# Exercise directions
Copy the data exactly. Leave nothing out.

Collected data:
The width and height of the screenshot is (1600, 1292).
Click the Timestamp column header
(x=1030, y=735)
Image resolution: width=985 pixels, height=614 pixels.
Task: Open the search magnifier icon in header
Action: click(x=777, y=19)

# Solution to this task
The width and height of the screenshot is (1600, 1292).
Click the Timestamp column header
(x=1030, y=735)
Image resolution: width=985 pixels, height=614 pixels.
Task: Open the search magnifier icon in header
Action: click(x=777, y=19)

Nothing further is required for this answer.